REPUBLIKA.CO.ID, WASHINGTON -- Presiden Amerika Serikat Donald Trump, Selasa, mengecam penyelidikan dugaan campur tangan Rusia dalam pemilihan AS tahun lalu serta, tanpa bukti, mempertanyakan dukungan Ukraina terhadap saingannya pada pemilihan presiden, Hillary Clinton dari Partai Demokrat.
Melalui beberapa cuitannya, Trump juga mengatakan bahwa Jaksa Agung AS Jeff Session mengambil "sikap yang sangat lemah" terhadap Hillary dan menyebut-nyebut "upaya Ukraina untuk merusak kampanye Trump -bekerja secara diam-diam untuk memperkuat (Hillary) Clinton'."
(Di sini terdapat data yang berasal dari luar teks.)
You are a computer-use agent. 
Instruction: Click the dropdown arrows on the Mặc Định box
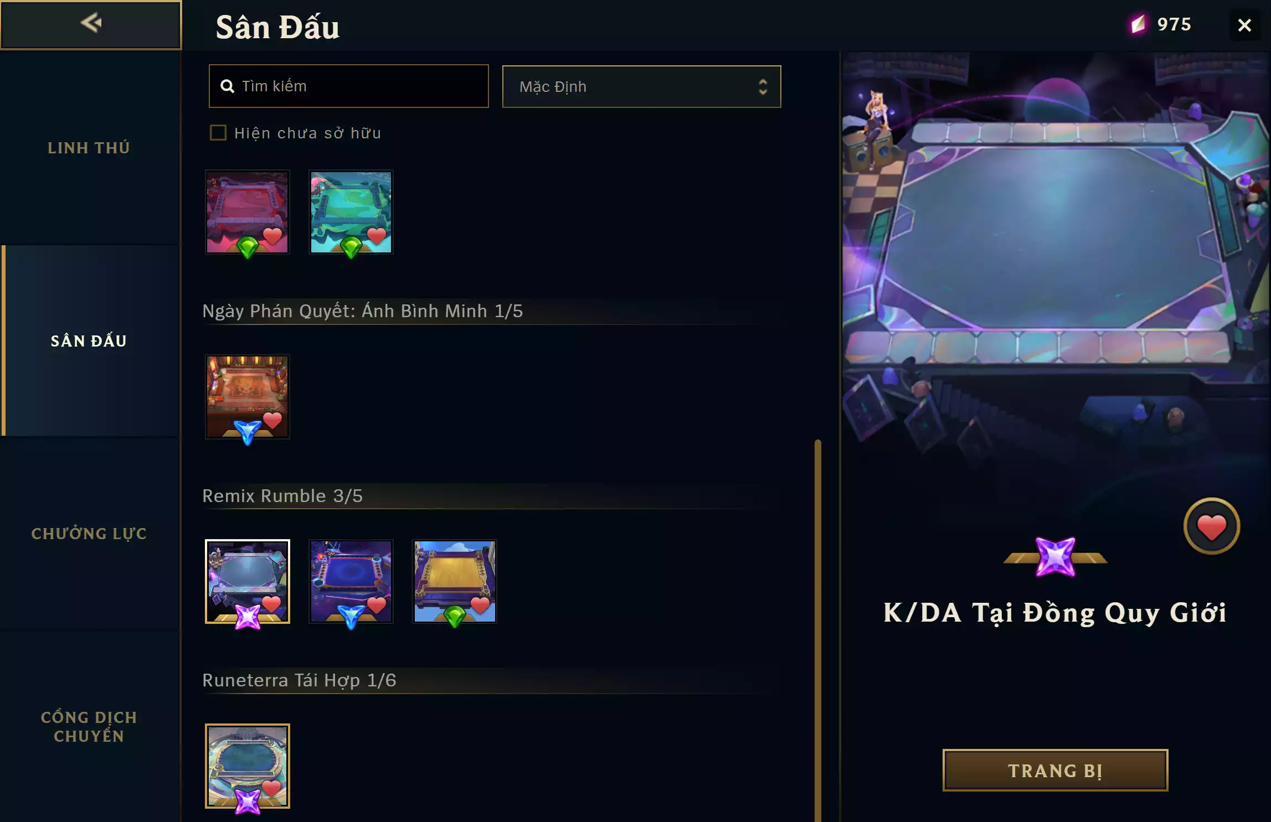(x=763, y=87)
Trump tidak merinci ataupun memberikan bukti soal kemungkinan Ukraina memainkan peranan dalam pemilihan presiden AS 2016. Pemilihan tahun lalu itu saat ini sedang diselidiki terkait kemungkinan bahwa Rusia telah ikut campur dan menjalin kontak dengan tim kampanye Trump.
Juru bicara presiden Ukraina belum menjawab permintaan untuk berkomentar. Kementerian luar negeri menolak memberikan komentar. Wakil tetap Ukraina untuk Dewan Eropa, Dmytro Kuleba, mengatakan di Twitter, "Trump menulis bahwa kita mencampuri pemilihan di Amerika Serikat, sementara Putin mengatakan kita mengancam Rusia. Dulu kita hidup dengan damai."
Rusia telah membantah melakukan campur tangan sementara Trump mengatakan tim kampanyenya tidak bersekongkol dengan Moskow. Masalah tersebut telah membayang-bayangi enam bulan pertama kedudukan Turmp sebagai presiden sementara Kongres dan Departemen Kehakiman AS terus menjalankan sejumlah penyelidikan.
Sementara itu, para anggota parlemen AS juga sedang mendorong agar sanksi-sanksi baru dijatuhkan terhadap Rusia terkait pencaplokan yang dilakukan negara itu pada 2014 terhadap Krimea dari Ukraina, juga soal dugaan campur tangan Moskow dalam pemilihan AS.